For more than a century, Black & Decker has been a part of the Maryland business community, and so this week's announcement that a planned merger with rival toolmaker The Stanley Works will mean the loss of a corporate headquarters and 250 high-paying jobs is far from welcome.
Baltimore-area residents have long taken pride in home-built Black & Decker. The Towson-based company is not only an important employer but a major force in local philanthropy. And losing a Fortune 500 headquarters represents no small blow to the community's prestige.
Gov. Martin O'Malley and Baltimore County Executive James T. Smith Jr. have already taken the appropriate action of reaching out to officials from both firms in an effort to preserve Maryland jobs. B&D; expects its power tool division and an estimated 1,250 jobs to remain here, a significant consolation prize.
The merger appears driven chiefly by the economic advantages gained from bringing the two companies of similar size, ambitions and assets together, a cost-cutting opportunity that the economic recession surely made more attractive. Why the controlling interest should go to Connecticut-based Stanley and not partner B&D; is not entirely clear, but it's difficult to believe that the often-repeated bugaboo - that the local business climate is poor - is particularly relevant. Connecticut's unemployment rate is higher than Maryland's, and its tax burden (the ranking of the major individual and business taxes in aggregate) is high, too. Those who urge Maryland to adopt the policies of supposedly business-friendly states probably don't have Connecticut in mind.
Still, such an unfortunate event is grounds for some soul-searching in the economic development field. Are we doing enough to attract and grow the well-paid, technology sector jobs of tomorrow? Are the tools available for this century's B&D-like; start-up to rise in its place?
Maryland's chief asset is an educated work force. In a knowledge economy, it's not only K-12 education that counts but the relative quality of its institutions of higher education. Proximity to Washington helps, too, as does a reliable transportation network, but education is the key.
This state has performed better during the recession than most of its peers because of this. While industries such as new home construction and retail sales have suffered considerably in the downturn, Maryland's federal contractors and information technology, cyber-security, health care and biotechnology firms have continued to grow.

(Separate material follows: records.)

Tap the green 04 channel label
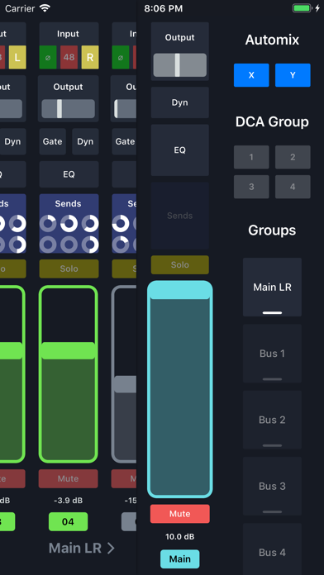324x575 pixels. point(69,522)
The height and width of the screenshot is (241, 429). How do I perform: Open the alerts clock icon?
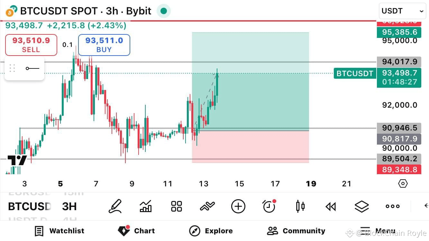pos(269,206)
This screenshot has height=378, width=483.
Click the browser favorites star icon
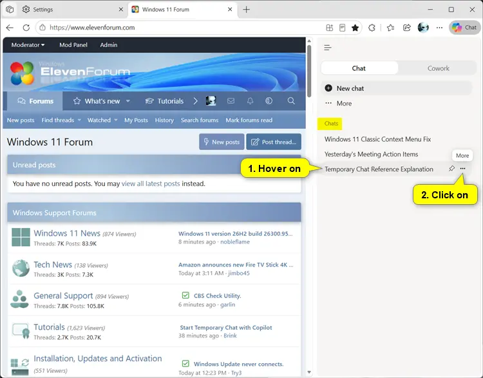(x=355, y=28)
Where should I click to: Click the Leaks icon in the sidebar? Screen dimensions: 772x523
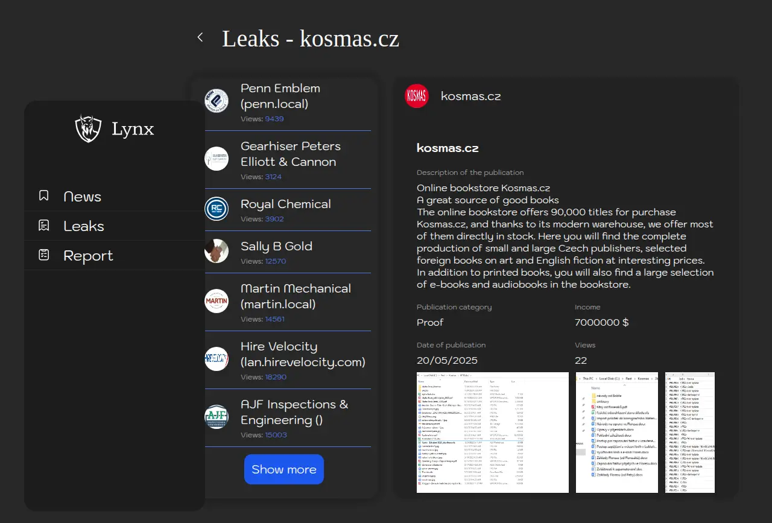44,226
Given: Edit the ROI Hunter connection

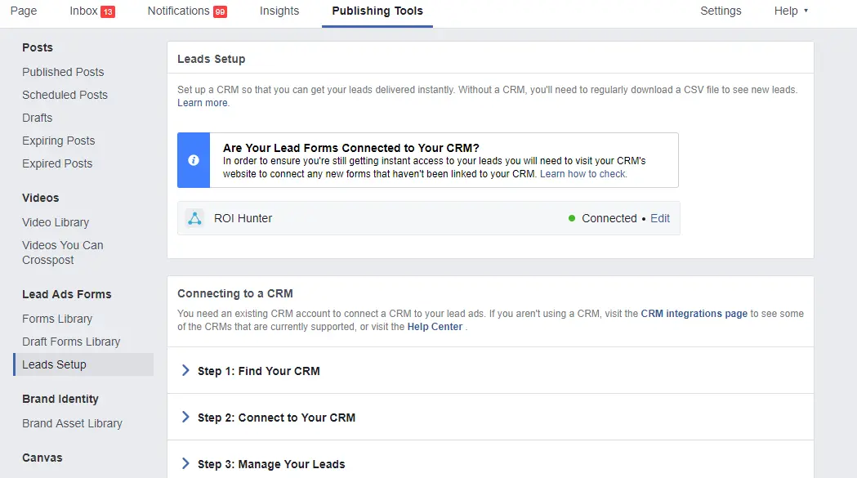Looking at the screenshot, I should [x=660, y=218].
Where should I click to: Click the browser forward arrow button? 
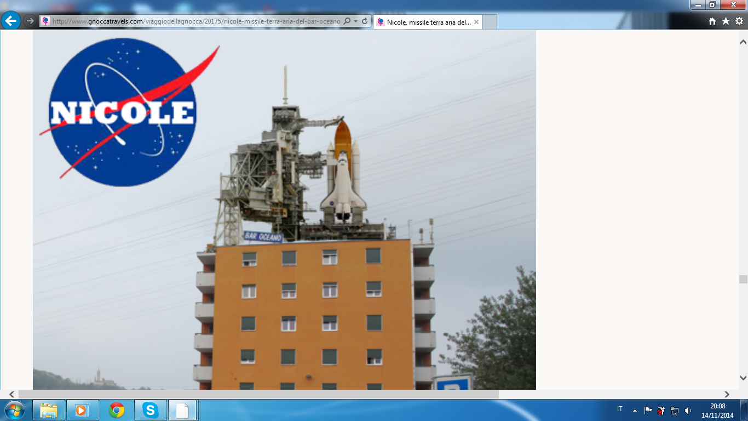point(31,21)
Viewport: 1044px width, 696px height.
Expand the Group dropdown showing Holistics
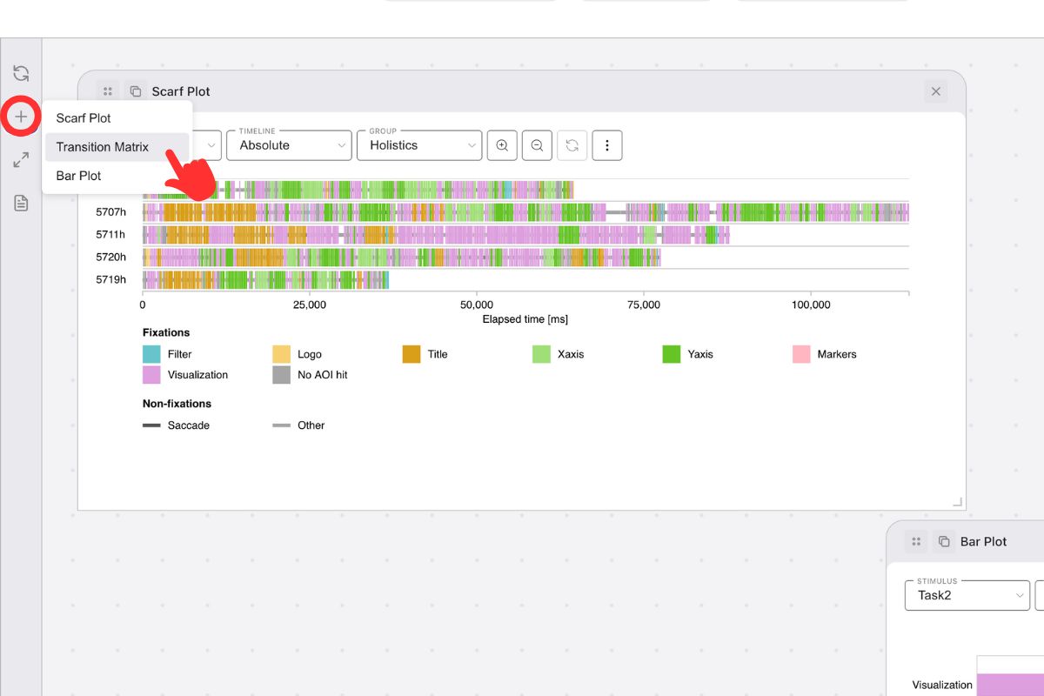point(419,145)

Are we taking full advantage of these assets? Public spending on schools and colleges has increased substantially this decade, but that growth has slowed over the past two years as tax revenues have declined. The need to carefully target such spending has only become greater.
This week, the U.S. Department of Energy awarded $151 million in the first round of stimulus funding for energy research projects including wind and solar power. Not a single grant went to a Maryland company, a sign that in at least one field of potential growth, the state is not at the forefront.

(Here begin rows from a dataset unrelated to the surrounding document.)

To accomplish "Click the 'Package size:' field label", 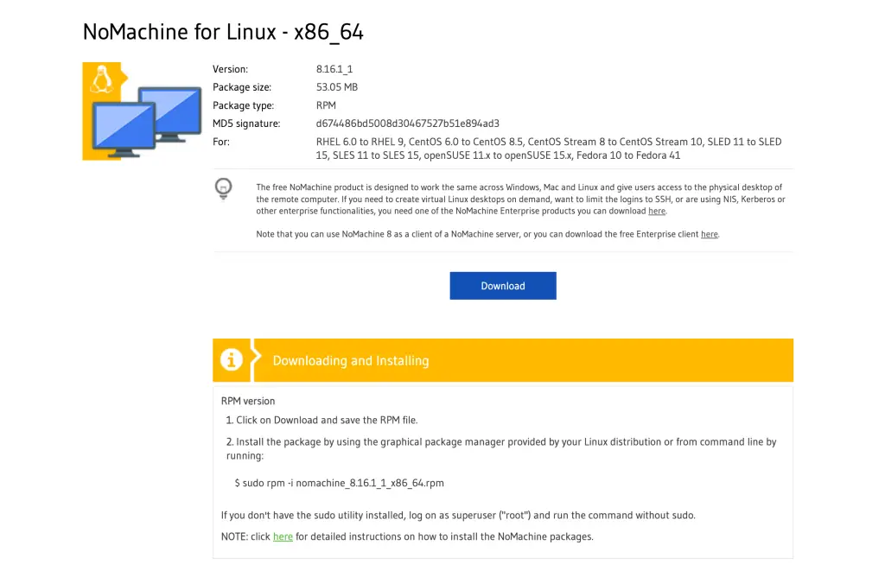I will (241, 87).
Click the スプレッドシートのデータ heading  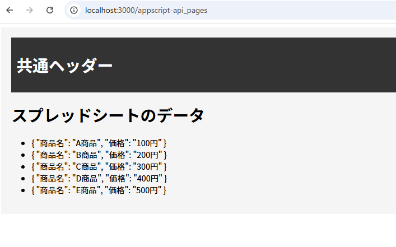click(108, 115)
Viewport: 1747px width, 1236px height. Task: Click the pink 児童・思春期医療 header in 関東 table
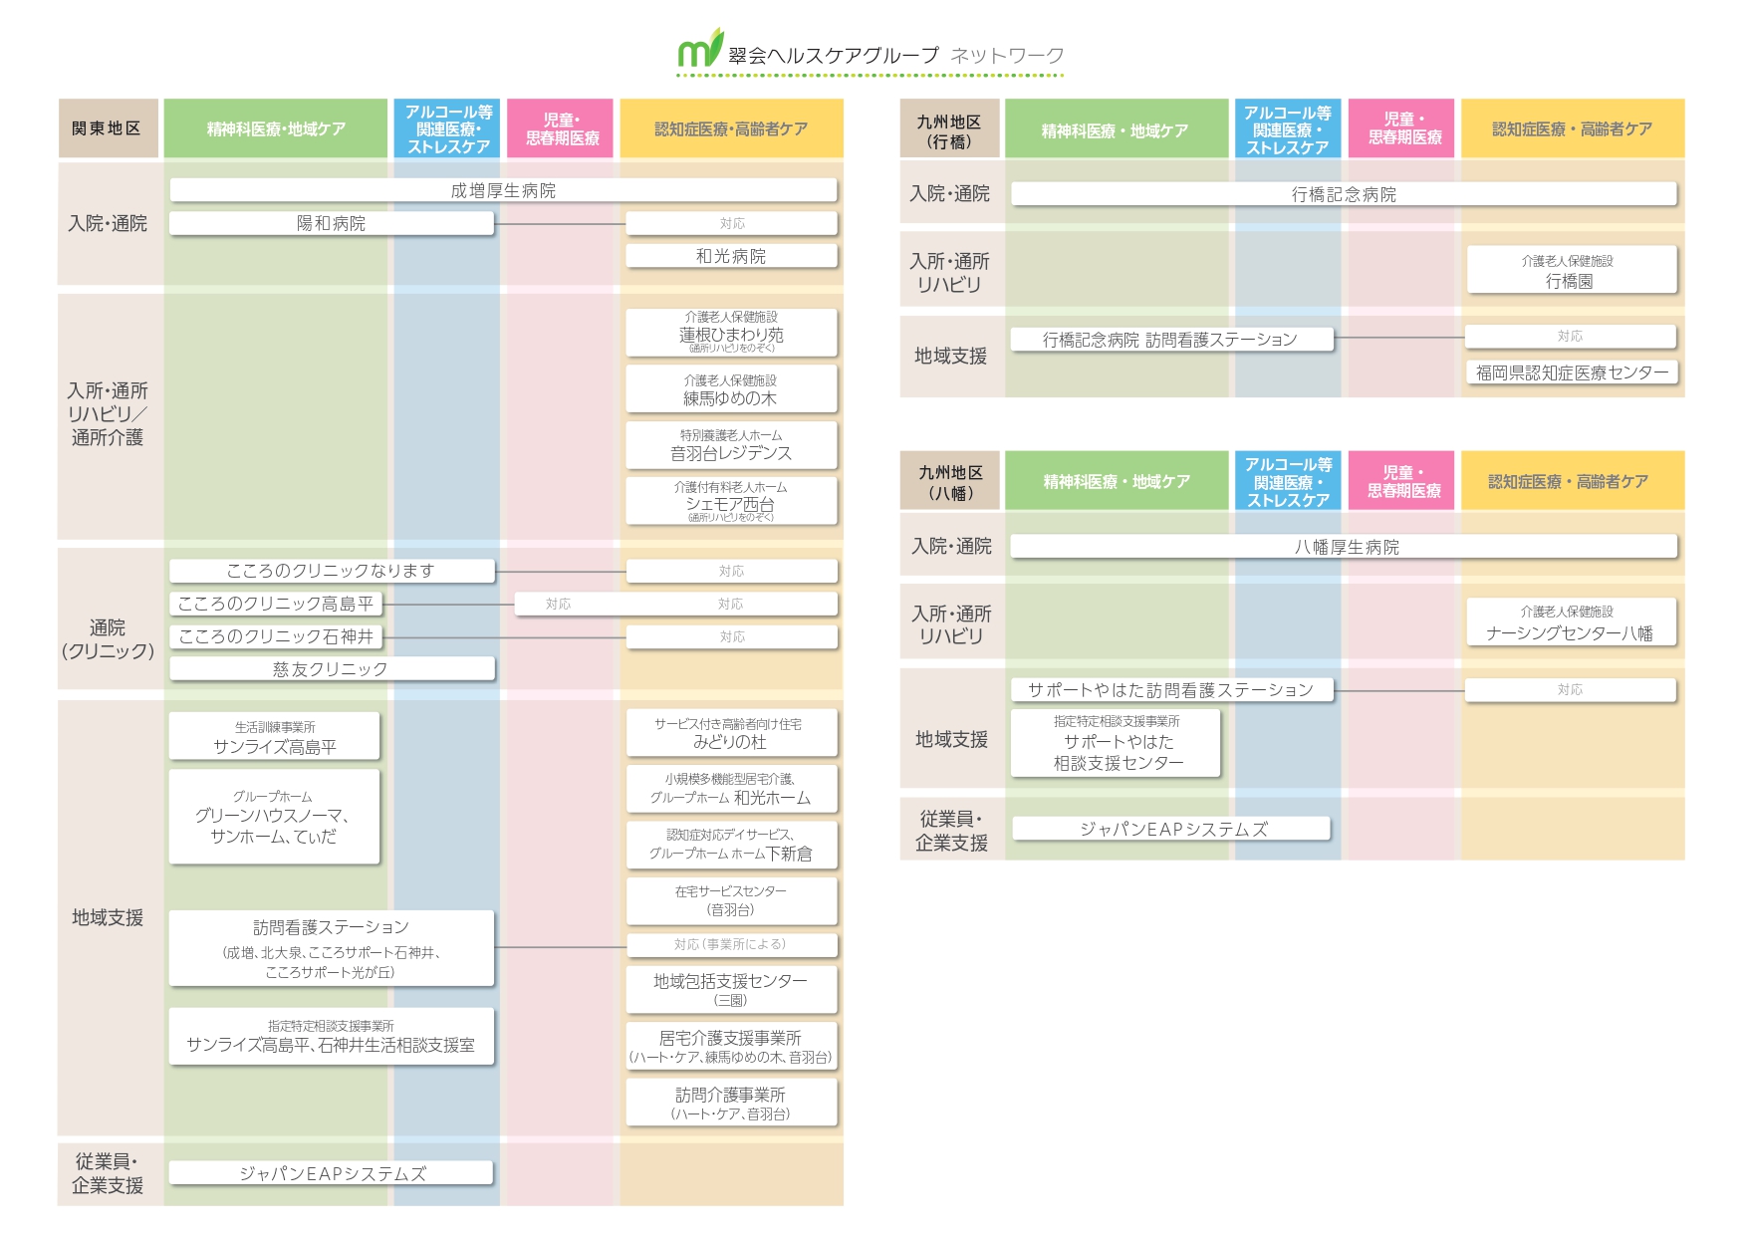coord(562,128)
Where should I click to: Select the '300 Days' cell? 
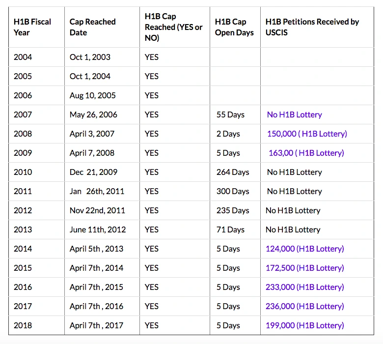pyautogui.click(x=235, y=191)
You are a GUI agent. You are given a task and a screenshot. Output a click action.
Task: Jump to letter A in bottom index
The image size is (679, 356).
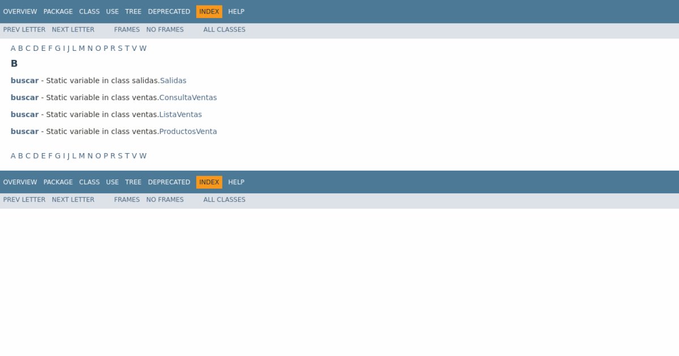tap(13, 156)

Biotechnology has so far yielded a better result. Maryland is home to more than 400 companies in the field and represents about 8 percent of the nation's biotech investment. The presence of the Johns Hopkins University, the University of Maryland and the National Institutes of Health in Bethesda have proven helpful, but are these collective efforts and assets sufficient?
Those are the kinds of questions that need to be asked repeatedly, because the answers are liable to change as these industries evolve and the marketplace reacts. The loss of 250 B&D; jobs in Baltimore County is not necessarily a disaster for a jurisdiction where 375,000 people are employed, but failing to seize the job opportunities the region's considerable economic assets warrant would be disastrous indeed.

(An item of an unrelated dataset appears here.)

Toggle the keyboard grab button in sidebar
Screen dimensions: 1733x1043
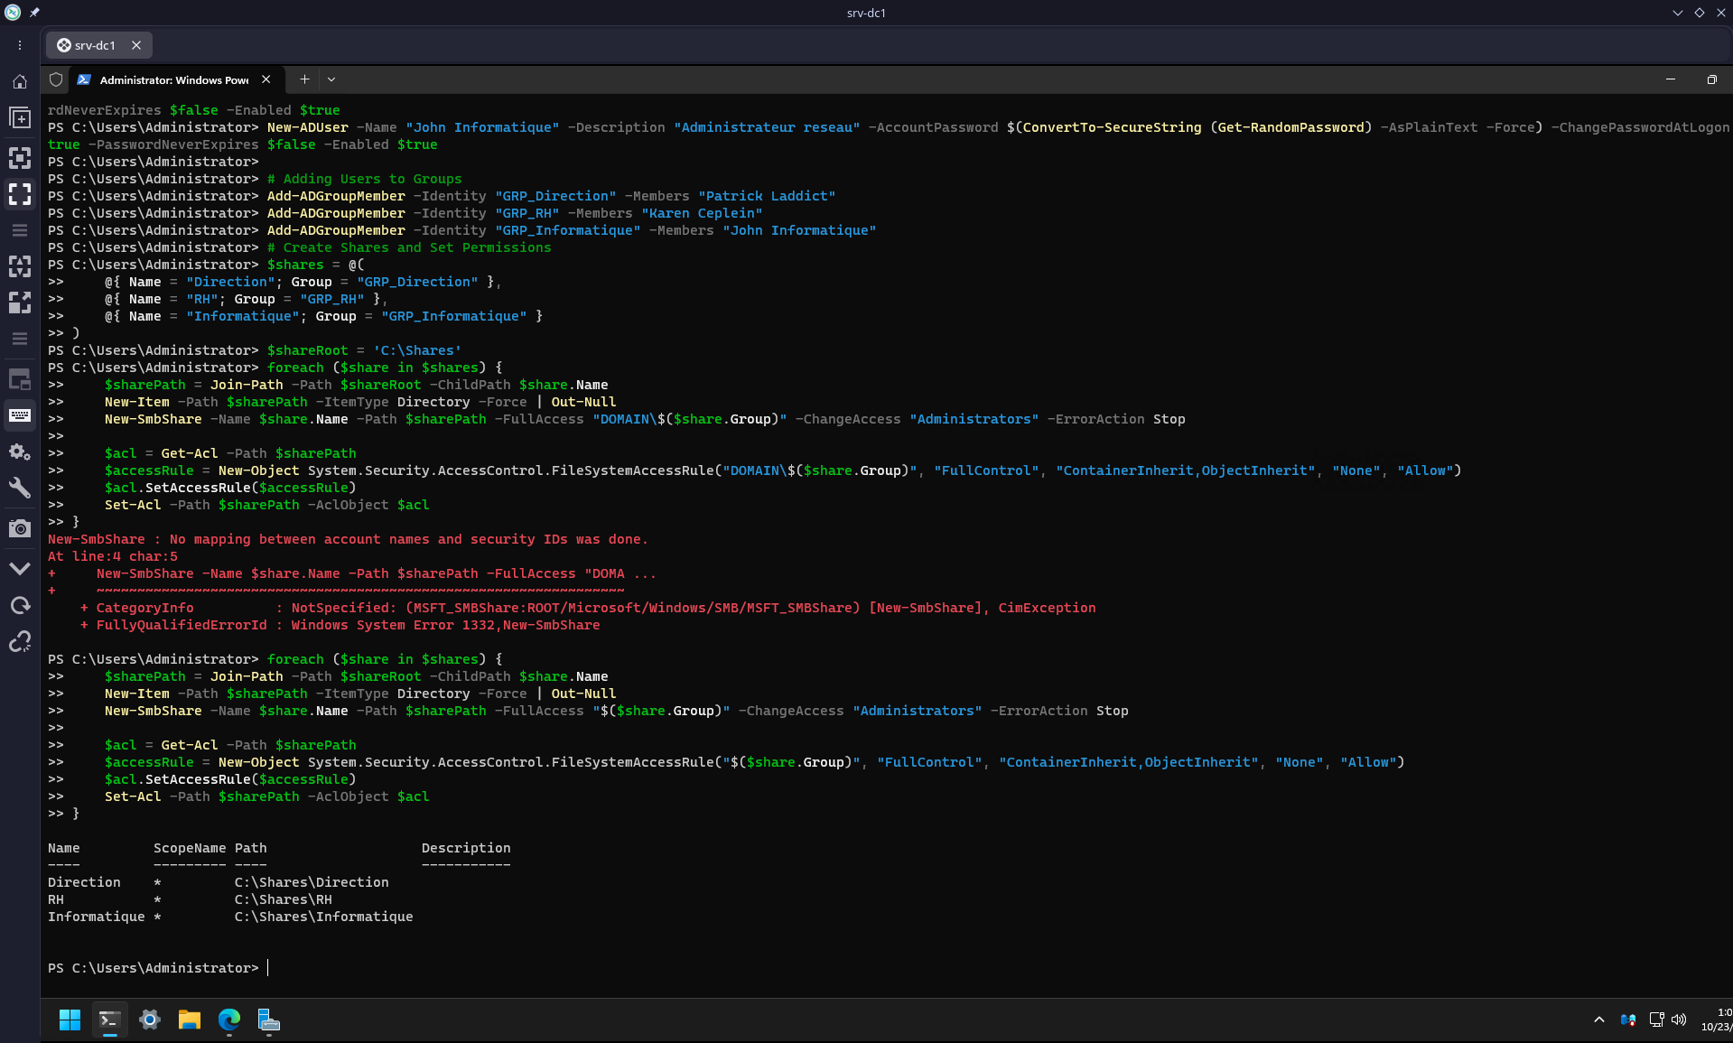coord(20,415)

You raise a valid point that we must nurture our intellectual capital. But, to keep up with the agricultural motif, what is Maryland doing to maintain a fertile business climate to plant our intellectual seedlings or to prevent other states from harvesting our talent?
Have any Fortune 500 or Fortune 1000 companies moved their headquarters to Md. because of our bumper crop of intellectual talent? My guess is no. When was the last Md. start-up that caught fire that didn't move out of state to a friendlier business climate? Aren't we all just watching Under Armour and waiting for them to make the jump?